The Morning Call (Sunday)

On Giving Tuesday, he gave 1,085 fire victims $1,000 each

- By Cathy Free

California’s Paradise High School football team had a stellar season, earning the Bobcats a playoff slot earlier this month. But the Bobcats missed the game.

“By then, almost the entire team was homeless,” reported the Los Angeles Times, which detailed how the Camp Fire ravaged the town of Paradise and left about 90 percent of its students without a home.

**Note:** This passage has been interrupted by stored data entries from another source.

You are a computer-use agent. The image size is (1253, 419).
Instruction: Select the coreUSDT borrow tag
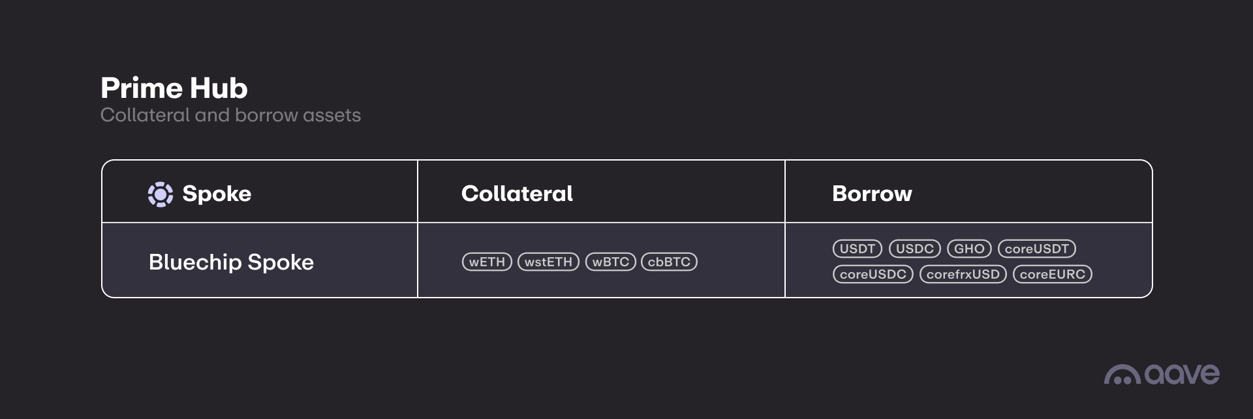pos(1036,249)
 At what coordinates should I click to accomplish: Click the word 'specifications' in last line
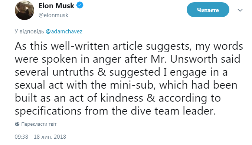pyautogui.click(x=48, y=112)
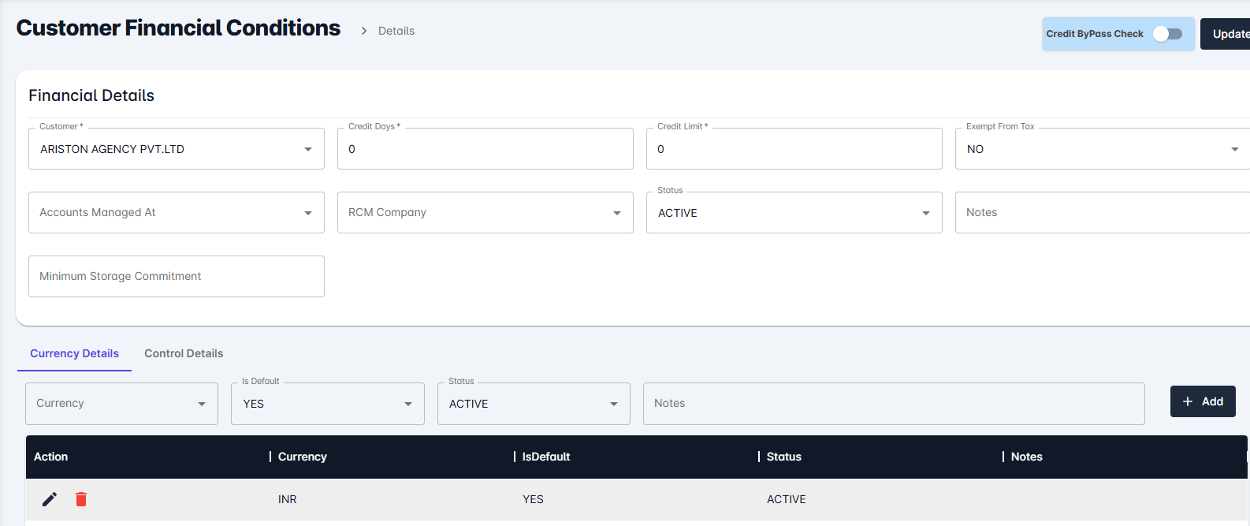The height and width of the screenshot is (526, 1250).
Task: Switch to the Control Details tab
Action: [184, 353]
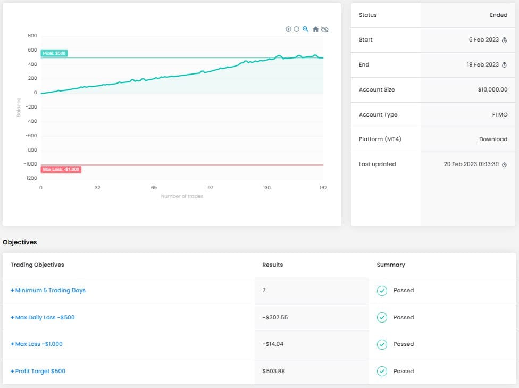Reset chart view with home icon
Image resolution: width=519 pixels, height=388 pixels.
(315, 29)
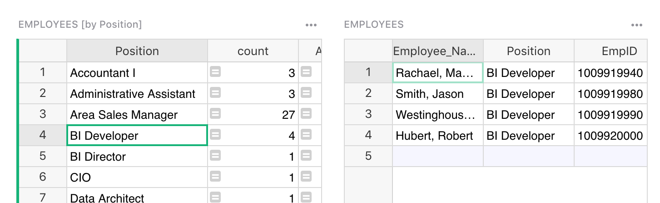This screenshot has width=660, height=203.
Task: Select row number 6 in the summary table
Action: 43,177
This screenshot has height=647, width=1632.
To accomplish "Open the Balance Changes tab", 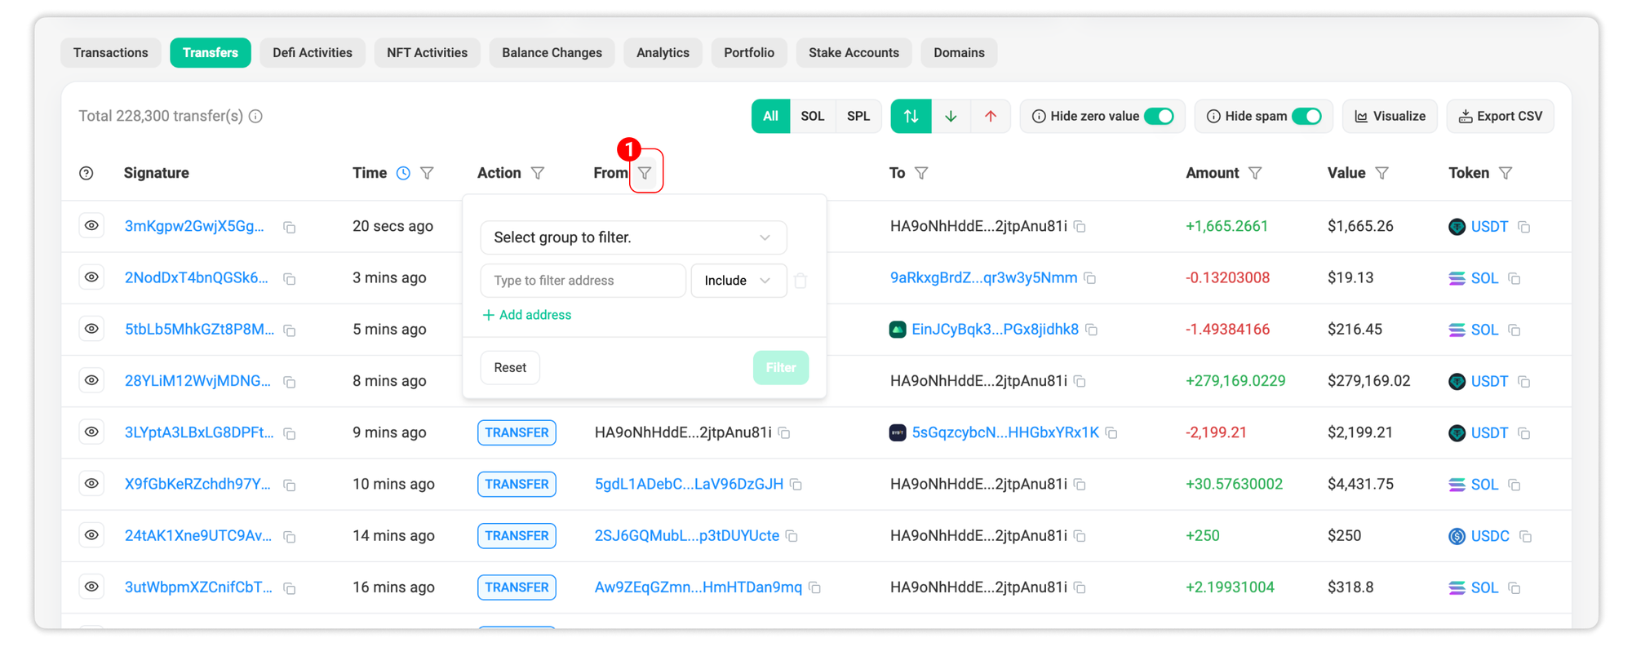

California businessma­n and restaurant owner Bob Wilson read the story about the teens — about how they scattered with their families looking for roofs over their heads, about how they were regular kids one day and their lives were upended the next. The school shut down. It was uncertain how the seniors would even graduate.

“I felt terrible for them,” Wilson told The Washington Post. “I couldn’t stop thinking, ‘How can I help?’ ”

So he took out his checkbook and wrote a $1,000 check — then another and another and another — 1,085 of them in all. He wrote one for each of the school’s 980 students and 105 teachers, administra­tors, custodians and bus drivers from Paradise High School.

And he delivered them on Giving Tuesday.

“Good intentions are just good intentions unless you act on them,” said Wilson, an 89year-old real estate developer who co-owns a chain of Fish Market restaurant­s and shuttles between homes in Los Angeles and San Diego.

Wilson spent hours in his Los Angeles office stuffing envelopes with checks — worth a total of $1.1 million — and placed them into two suitcases before traveling more than 500 miles to the city of Chico, near Paradise, to hand them out.

He does not otherwise have a connection to Paradise.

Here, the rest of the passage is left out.